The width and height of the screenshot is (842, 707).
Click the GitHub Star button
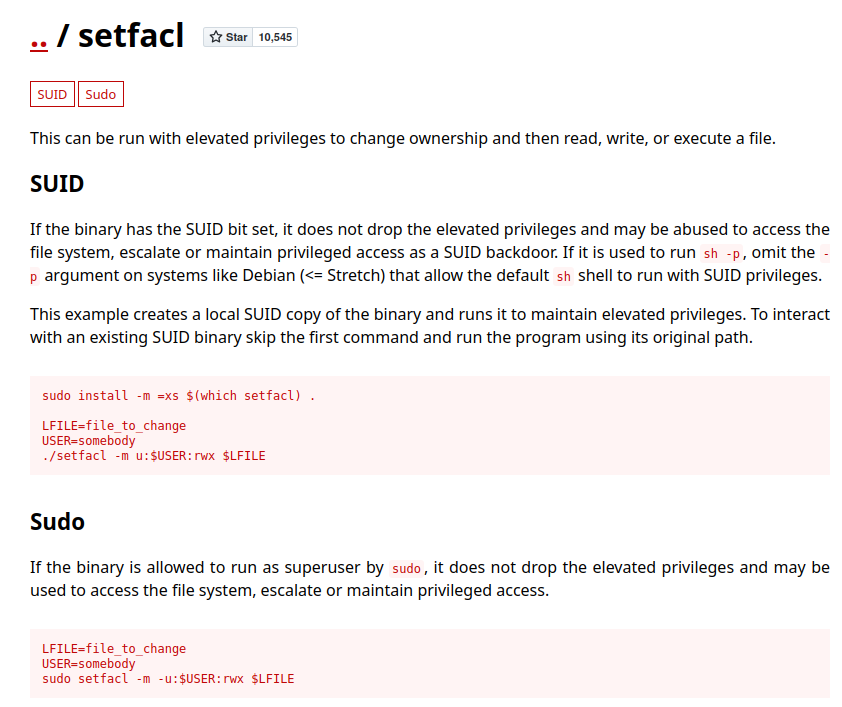pos(228,37)
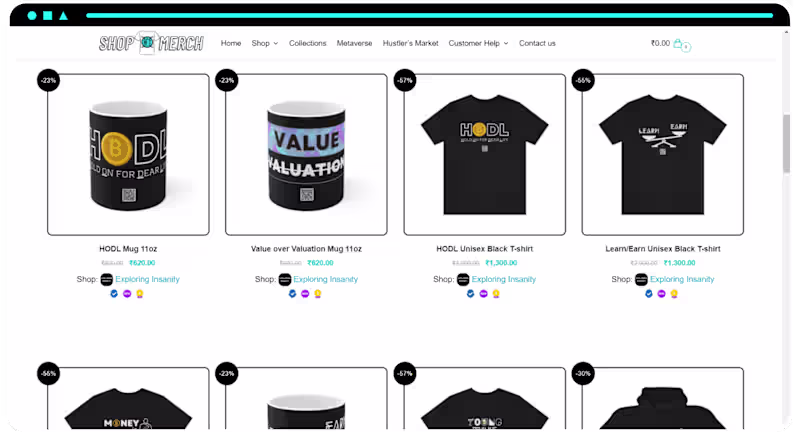This screenshot has width=800, height=433.
Task: Expand the Customer Help dropdown
Action: [x=479, y=43]
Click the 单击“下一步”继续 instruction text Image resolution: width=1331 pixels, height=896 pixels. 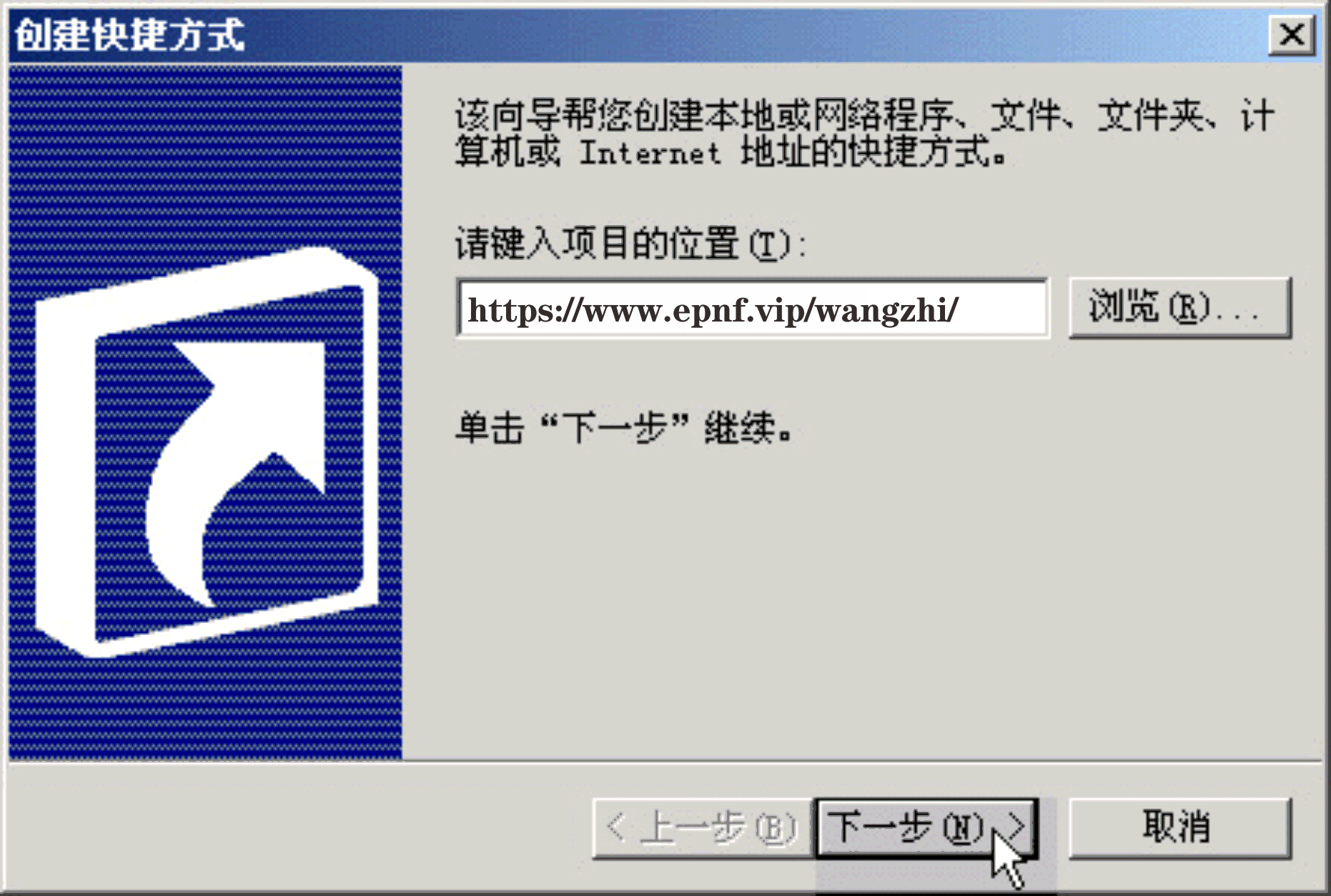coord(624,428)
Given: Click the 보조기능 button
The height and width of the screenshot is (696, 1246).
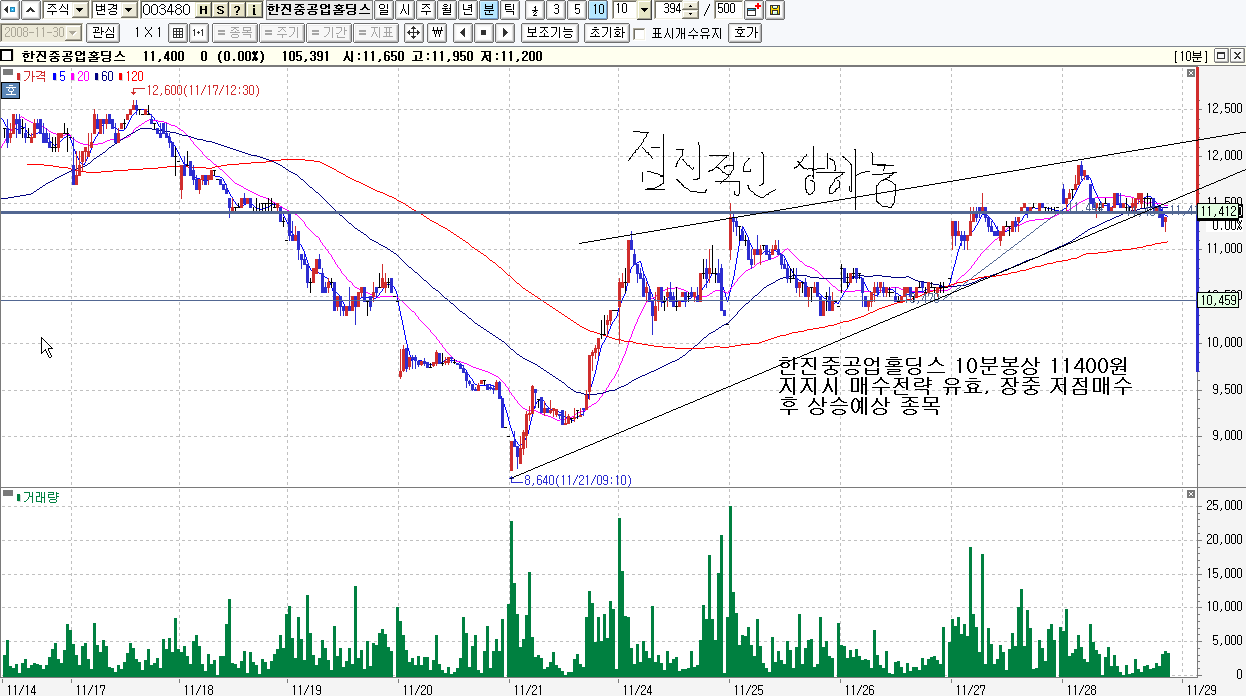Looking at the screenshot, I should tap(549, 33).
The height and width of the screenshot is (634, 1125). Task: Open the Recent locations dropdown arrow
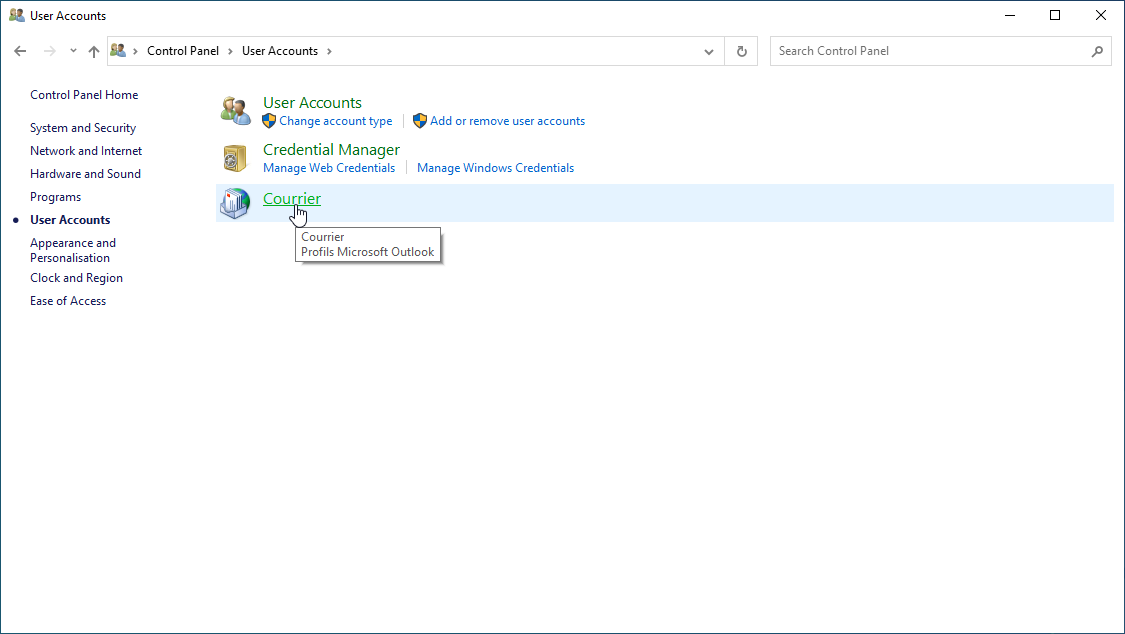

-*-*-

PROBLEM DESCRIPTION: Only the lines from the one containing "Given: Click the 보조기능 button" through the last line of the material should be returned, exactly and without pictures.

SOLUTION FOR THIS PROBLEM:
Given: Click the 보조기능 button
The height and width of the screenshot is (696, 1246).
Looking at the screenshot, I should tap(549, 33).
The height and width of the screenshot is (634, 1125). Task: Open the Recent locations dropdown arrow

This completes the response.